### EXTRACT:
****
My research interests center on developing medical imaging systems, particularly optical imaging techniques. I am passionate about leading innovations in optical imaging by combining my physics knowledge with computer science, deep learning, and medical image analysis. 

Having lost young family members to sudden heart attacks and having lived through the fear of having symptoms of cardiac arrhythmia and vascular obstruction, I take the importance of advancing the state-of-the-art in clinical cardiac interventions as a personal task. My background in physics enabled me to understand the nuances of cardiac imaging systems and their underlying principles. Cardiac imaging consists of an aggregation of radiological modalities and a full range of cardiac analyses. As a result, I realized that optical imaging systems are feasible cardiac diagnostic tools since (1) there is no harmful radiation involved, and (2) image acquisition is fast with minimum risk for patients. Most importantly, the state-of-the-art light-based intravascular imaging modality, Optical Coherence Tomography (OCT), provides intracoronary cross-sectional images with the highest resolution. However, despite its many advantages, OCT should be used more. The need for more use of OCT is related to time-consuming operator-dependent OCT image interpretation. I identified the gap as lacking a precise and accurate automated technology for analyzing OCT images of intracoronary arteries, which would enable widespread use of this technology for diagnosis and intervention purposes. Thus, I structured my Ph.D. and the two years of my Postdoctoral fellowship to conduct research addressing this clinical need.
****
### DATA SUPPLIED:
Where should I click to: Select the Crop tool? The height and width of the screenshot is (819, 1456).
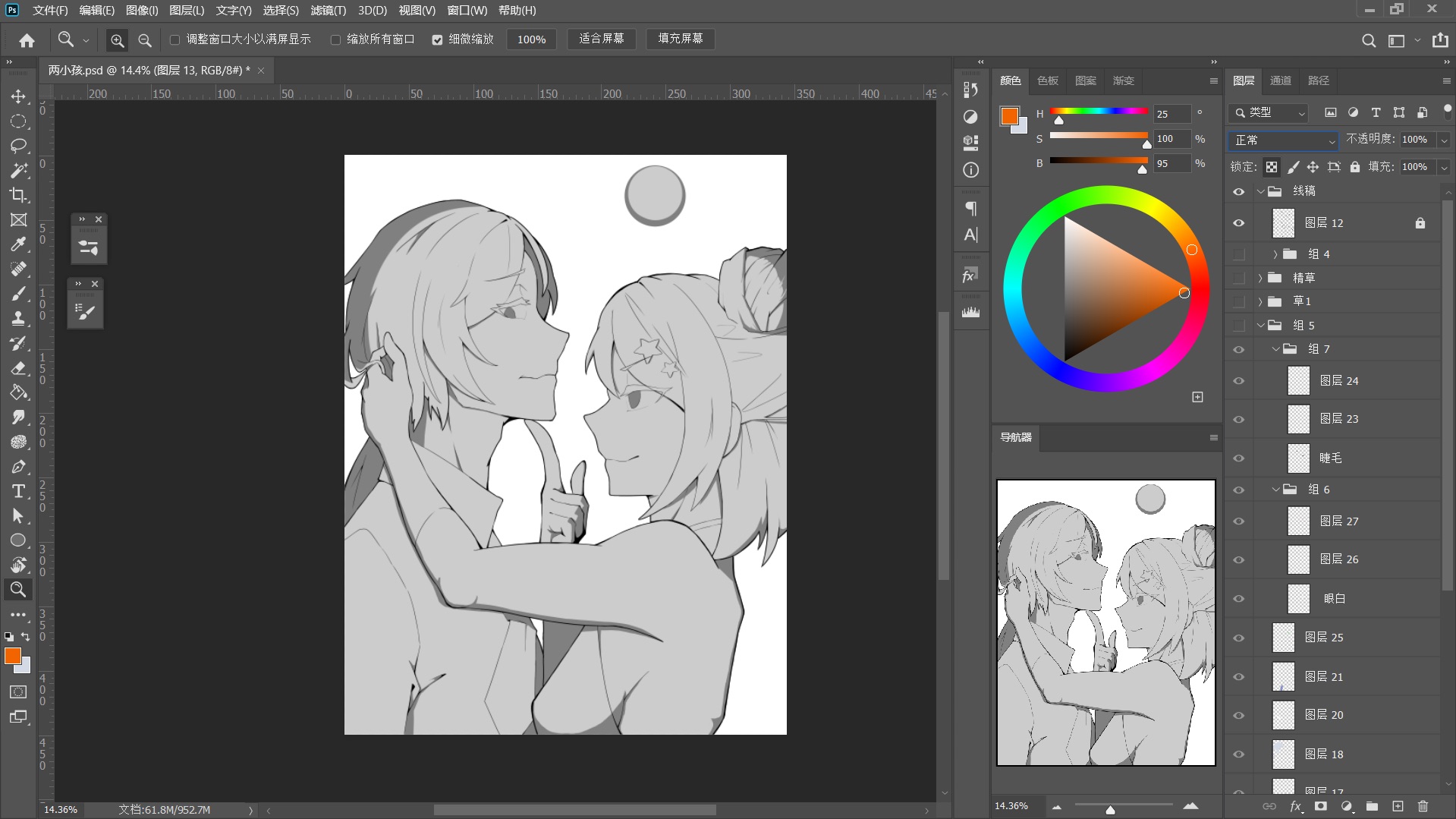click(x=18, y=195)
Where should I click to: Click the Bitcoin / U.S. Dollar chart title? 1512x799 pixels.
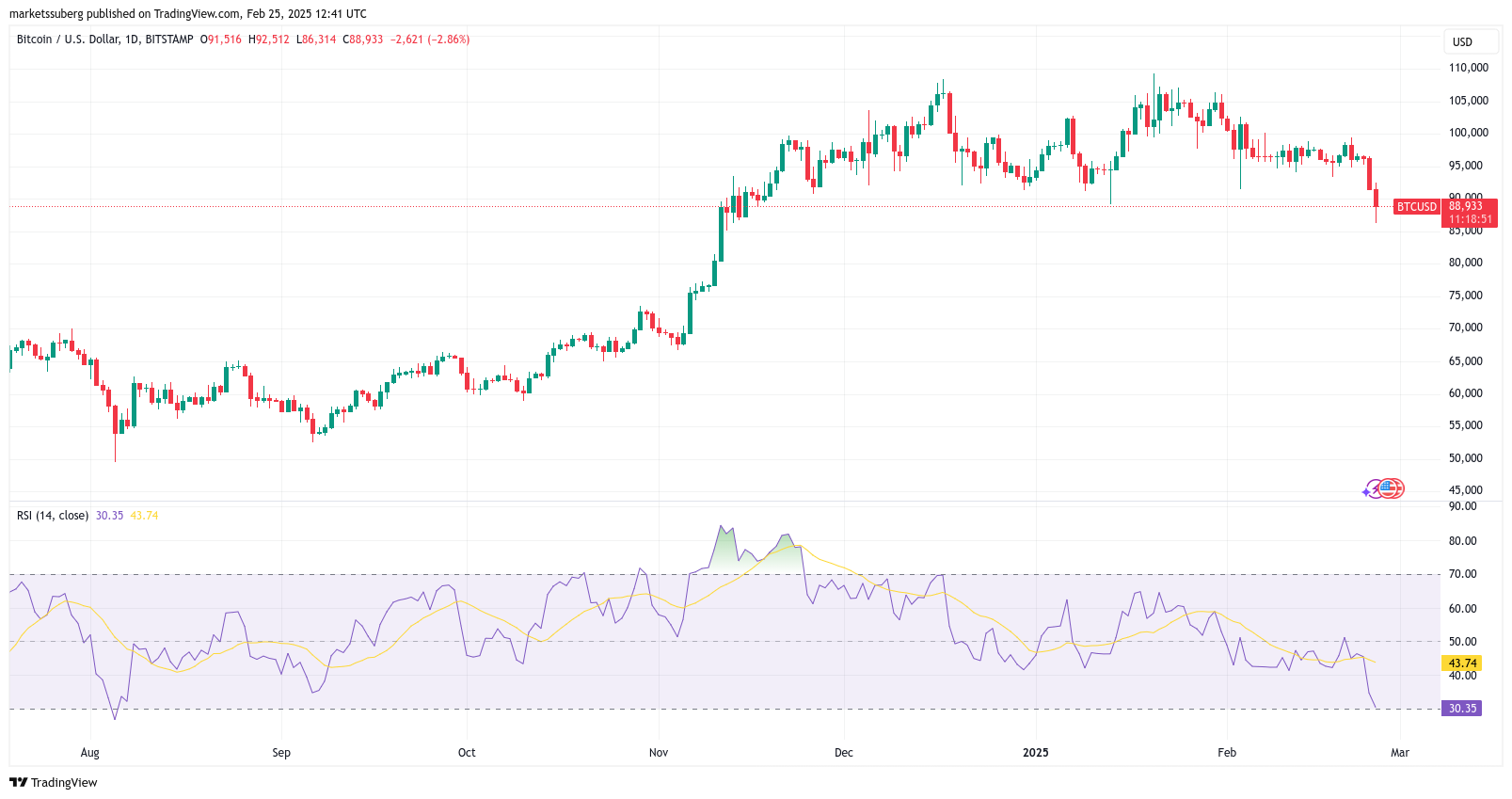[104, 40]
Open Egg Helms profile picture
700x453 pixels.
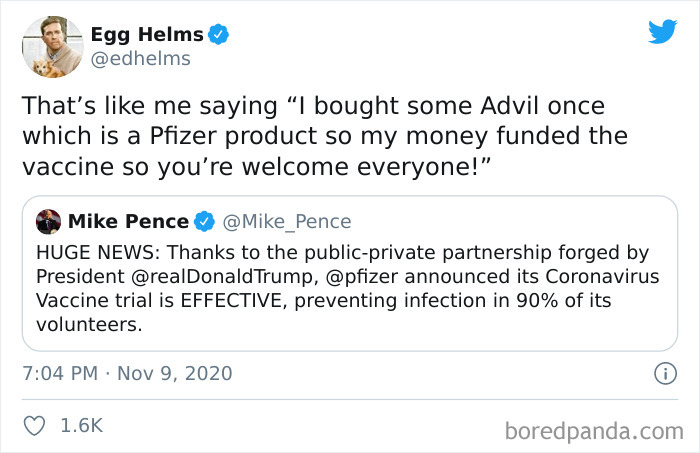click(51, 46)
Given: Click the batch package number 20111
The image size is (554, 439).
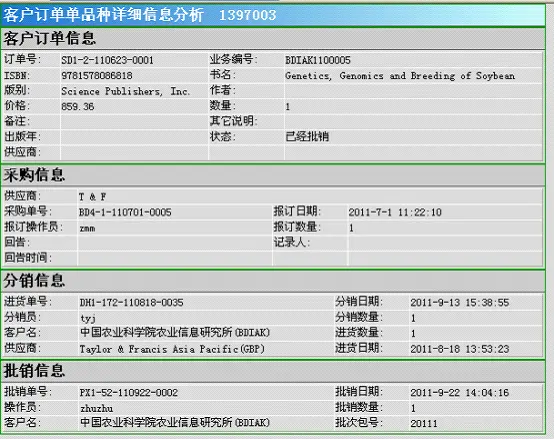Looking at the screenshot, I should 424,423.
****
### TASK LIST:
#1 According to the research statement, which intravascular imaging modality provides intracoronary cross-sectional images with the highest resolution?
#2 Reproduce everything in the research statement from "My research interests" down to "medical image analysis.", switching "optical imaging" to "light-based imaging".

### EXPECTED RESULTS:
#1 Optical Coherence Tomography (OCT)

#2
My research interests center on developing medical imaging systems, particularly light-based imaging techniques. I am passionate about leading innovations in light-based imaging by combining my physics knowledge with computer science, deep learning, and medical image analysis.